Stated exercise
Rewrite the lines from the start of the records through the line containing "Looking at the screenshot, I should (98, 134).", switching "scrollbar" to "scroll bar" and leaving everything else unchanged.

Records
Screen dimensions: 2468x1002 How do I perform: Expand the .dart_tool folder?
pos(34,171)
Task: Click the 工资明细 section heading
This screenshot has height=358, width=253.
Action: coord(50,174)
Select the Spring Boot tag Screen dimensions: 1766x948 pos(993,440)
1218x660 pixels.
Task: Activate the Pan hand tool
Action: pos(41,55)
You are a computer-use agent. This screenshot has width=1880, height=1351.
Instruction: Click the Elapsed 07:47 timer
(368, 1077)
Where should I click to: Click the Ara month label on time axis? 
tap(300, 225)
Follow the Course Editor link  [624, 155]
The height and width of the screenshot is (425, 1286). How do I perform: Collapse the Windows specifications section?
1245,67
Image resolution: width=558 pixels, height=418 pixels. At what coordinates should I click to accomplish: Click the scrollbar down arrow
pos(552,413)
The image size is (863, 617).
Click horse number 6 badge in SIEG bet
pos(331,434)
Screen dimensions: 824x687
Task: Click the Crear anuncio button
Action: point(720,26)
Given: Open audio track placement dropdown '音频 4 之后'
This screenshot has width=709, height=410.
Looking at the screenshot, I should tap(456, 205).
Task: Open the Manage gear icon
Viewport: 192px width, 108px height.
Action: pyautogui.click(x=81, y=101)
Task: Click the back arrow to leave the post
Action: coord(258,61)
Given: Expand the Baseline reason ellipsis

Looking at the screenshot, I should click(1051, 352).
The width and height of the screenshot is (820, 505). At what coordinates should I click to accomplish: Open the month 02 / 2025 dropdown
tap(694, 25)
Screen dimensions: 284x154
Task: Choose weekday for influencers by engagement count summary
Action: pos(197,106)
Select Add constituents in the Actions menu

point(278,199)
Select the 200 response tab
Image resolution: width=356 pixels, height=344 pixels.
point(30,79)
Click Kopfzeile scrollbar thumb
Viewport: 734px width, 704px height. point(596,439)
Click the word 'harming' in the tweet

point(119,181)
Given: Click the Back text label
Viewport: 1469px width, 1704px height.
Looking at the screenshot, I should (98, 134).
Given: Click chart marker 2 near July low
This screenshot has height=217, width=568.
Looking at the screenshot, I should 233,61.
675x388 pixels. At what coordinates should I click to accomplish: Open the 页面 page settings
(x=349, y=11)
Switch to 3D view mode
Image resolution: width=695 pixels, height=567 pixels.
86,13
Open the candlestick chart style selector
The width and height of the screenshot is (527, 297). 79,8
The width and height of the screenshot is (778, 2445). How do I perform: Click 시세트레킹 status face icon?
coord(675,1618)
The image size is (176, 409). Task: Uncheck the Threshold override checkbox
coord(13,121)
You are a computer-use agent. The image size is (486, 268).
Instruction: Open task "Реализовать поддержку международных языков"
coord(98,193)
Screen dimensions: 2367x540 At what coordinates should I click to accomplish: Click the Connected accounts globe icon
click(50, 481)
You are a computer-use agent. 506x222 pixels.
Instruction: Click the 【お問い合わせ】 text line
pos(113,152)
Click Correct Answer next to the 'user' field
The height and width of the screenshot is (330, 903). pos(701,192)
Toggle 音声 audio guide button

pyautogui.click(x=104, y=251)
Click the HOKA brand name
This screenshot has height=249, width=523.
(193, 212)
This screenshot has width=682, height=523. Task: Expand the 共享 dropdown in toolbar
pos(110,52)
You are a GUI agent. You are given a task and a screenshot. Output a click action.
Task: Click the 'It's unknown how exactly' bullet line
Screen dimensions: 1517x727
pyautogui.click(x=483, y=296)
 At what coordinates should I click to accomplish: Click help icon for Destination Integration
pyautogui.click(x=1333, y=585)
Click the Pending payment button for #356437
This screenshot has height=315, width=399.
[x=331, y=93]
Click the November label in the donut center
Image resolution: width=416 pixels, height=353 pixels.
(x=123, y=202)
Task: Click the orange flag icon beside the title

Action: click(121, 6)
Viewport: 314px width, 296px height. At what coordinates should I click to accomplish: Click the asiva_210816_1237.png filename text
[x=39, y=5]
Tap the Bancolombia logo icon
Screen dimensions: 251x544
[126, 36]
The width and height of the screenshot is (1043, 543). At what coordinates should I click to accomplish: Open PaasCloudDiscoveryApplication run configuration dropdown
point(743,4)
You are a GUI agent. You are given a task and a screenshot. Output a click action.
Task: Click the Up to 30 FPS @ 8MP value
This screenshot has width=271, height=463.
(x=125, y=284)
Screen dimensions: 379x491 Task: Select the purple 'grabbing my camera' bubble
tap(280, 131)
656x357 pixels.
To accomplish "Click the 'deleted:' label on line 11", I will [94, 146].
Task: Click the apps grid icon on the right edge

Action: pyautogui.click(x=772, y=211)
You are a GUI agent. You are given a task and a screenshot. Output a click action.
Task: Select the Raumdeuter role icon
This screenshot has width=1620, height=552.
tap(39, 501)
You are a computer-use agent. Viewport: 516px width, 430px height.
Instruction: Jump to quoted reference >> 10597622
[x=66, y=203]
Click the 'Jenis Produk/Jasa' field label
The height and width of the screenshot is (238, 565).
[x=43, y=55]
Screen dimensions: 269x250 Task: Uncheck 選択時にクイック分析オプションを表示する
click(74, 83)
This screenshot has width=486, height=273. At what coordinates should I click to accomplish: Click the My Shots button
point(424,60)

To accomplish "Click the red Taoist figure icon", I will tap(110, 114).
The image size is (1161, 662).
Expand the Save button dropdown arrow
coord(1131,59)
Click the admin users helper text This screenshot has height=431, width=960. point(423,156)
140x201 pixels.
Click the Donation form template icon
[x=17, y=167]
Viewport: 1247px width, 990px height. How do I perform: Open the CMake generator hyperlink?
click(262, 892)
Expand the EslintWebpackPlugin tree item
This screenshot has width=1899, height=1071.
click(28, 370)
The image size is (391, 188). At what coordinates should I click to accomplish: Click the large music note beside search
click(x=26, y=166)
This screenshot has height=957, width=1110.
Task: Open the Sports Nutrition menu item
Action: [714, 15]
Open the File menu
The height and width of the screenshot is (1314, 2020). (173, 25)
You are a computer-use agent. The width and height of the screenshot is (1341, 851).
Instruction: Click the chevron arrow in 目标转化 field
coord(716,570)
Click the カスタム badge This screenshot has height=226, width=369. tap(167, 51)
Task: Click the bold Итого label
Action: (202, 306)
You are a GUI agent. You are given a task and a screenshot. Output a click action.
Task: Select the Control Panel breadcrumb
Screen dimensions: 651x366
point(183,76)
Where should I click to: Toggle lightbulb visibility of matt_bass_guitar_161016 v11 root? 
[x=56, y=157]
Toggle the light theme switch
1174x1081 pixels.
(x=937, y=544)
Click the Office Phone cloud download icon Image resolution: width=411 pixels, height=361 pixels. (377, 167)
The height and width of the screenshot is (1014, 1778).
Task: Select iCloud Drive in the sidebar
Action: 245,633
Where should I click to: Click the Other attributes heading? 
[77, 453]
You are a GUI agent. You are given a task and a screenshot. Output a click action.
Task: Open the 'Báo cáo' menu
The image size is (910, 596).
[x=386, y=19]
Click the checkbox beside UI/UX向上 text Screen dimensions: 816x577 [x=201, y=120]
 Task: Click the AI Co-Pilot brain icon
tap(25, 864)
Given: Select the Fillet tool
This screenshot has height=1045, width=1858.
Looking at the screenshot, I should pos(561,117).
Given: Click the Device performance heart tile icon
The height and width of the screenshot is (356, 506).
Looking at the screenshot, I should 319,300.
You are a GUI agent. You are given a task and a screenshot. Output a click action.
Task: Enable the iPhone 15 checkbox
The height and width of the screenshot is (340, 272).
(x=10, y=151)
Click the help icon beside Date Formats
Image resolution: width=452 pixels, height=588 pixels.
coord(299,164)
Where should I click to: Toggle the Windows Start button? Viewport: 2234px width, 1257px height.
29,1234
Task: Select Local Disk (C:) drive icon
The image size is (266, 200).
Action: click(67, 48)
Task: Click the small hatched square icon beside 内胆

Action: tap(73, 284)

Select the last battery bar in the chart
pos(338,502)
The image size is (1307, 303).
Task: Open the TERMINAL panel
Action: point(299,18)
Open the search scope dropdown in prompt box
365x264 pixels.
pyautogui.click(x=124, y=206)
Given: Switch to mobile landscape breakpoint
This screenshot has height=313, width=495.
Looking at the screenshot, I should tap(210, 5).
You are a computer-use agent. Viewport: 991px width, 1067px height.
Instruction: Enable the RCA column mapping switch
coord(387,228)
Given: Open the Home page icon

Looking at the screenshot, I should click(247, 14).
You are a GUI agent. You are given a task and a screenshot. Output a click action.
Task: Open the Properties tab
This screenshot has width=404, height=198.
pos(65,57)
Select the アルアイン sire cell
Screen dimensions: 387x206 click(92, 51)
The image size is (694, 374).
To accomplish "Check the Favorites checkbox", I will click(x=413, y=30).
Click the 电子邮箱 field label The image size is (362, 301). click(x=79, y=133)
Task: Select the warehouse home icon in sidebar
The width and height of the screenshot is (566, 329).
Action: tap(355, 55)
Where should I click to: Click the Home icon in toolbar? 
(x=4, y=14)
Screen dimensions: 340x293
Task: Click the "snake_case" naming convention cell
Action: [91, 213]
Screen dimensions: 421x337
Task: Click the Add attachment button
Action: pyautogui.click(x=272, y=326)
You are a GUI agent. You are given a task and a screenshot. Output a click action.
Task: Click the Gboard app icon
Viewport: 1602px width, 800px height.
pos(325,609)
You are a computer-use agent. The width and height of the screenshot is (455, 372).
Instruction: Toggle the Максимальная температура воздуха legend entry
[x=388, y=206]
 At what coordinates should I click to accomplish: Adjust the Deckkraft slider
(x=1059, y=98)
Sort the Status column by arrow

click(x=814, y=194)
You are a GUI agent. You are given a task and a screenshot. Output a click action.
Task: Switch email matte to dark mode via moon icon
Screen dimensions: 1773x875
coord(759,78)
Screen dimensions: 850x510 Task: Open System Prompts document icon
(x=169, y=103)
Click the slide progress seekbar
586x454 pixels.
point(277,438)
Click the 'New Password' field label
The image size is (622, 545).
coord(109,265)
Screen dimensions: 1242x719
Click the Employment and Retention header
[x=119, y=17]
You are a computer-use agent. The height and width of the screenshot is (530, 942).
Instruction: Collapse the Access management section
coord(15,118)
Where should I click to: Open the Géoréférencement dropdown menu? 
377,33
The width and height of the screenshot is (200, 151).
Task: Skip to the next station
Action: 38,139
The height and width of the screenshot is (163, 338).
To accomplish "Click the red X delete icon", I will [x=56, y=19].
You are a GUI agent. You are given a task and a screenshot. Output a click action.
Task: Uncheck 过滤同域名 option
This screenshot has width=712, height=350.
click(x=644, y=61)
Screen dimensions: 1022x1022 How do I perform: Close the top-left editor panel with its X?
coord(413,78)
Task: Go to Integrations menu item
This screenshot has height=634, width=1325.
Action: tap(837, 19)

Reply to the exercise
Screen dimensions: 2468x1002 How do I perform: Expand the .dart_tool folder?
pos(34,171)
Task: Click the 工资明细 section heading
This screenshot has height=358, width=253.
Action: coord(50,174)
Select the Spring Boot tag Screen dimensions: 1766x948 pos(993,440)
1218x660 pixels.
Task: Activate the Pan hand tool
Action: pos(41,55)
You are a computer-use agent. This screenshot has width=1880, height=1351.
Instruction: Click the Elapsed 07:47 timer
(368, 1077)
Where should I click to: Click the Ara month label on time axis? 
tap(300, 225)
Follow the Course Editor link  [624, 155]
The height and width of the screenshot is (425, 1286). How do I perform: Collapse the Windows specifications section?
1245,67
Image resolution: width=558 pixels, height=418 pixels. At what coordinates should I click to accomplish: Click the scroll bar down arrow
pos(552,413)
The image size is (863, 617).
Click horse number 6 badge in SIEG bet
pos(331,434)
Screen dimensions: 824x687
Task: Click the Crear anuncio button
Action: point(720,26)
Given: Open audio track placement dropdown '音频 4 之后'
This screenshot has width=709, height=410.
Looking at the screenshot, I should tap(456, 205).
Task: Open the Manage gear icon
Viewport: 192px width, 108px height.
Action: pyautogui.click(x=81, y=101)
Task: Click the back arrow to leave the post
Action: coord(258,61)
Given: Expand the Baseline reason ellipsis

Looking at the screenshot, I should click(1051, 352).
The width and height of the screenshot is (820, 505). At what coordinates should I click to accomplish: Open the month 02 / 2025 dropdown
tap(694, 25)
Screen dimensions: 284x154
Task: Choose weekday for influencers by engagement count summary
Action: pos(197,106)
Select Add constituents in the Actions menu

point(278,199)
Select the 200 response tab
Image resolution: width=356 pixels, height=344 pixels.
point(30,79)
Click Kopfzeile scroll bar thumb
Viewport: 734px width, 704px height. point(596,439)
Click the word 'harming' in the tweet

point(119,181)
Given: Click the Back text label
Viewport: 1469px width, 1704px height.
Looking at the screenshot, I should (98, 134).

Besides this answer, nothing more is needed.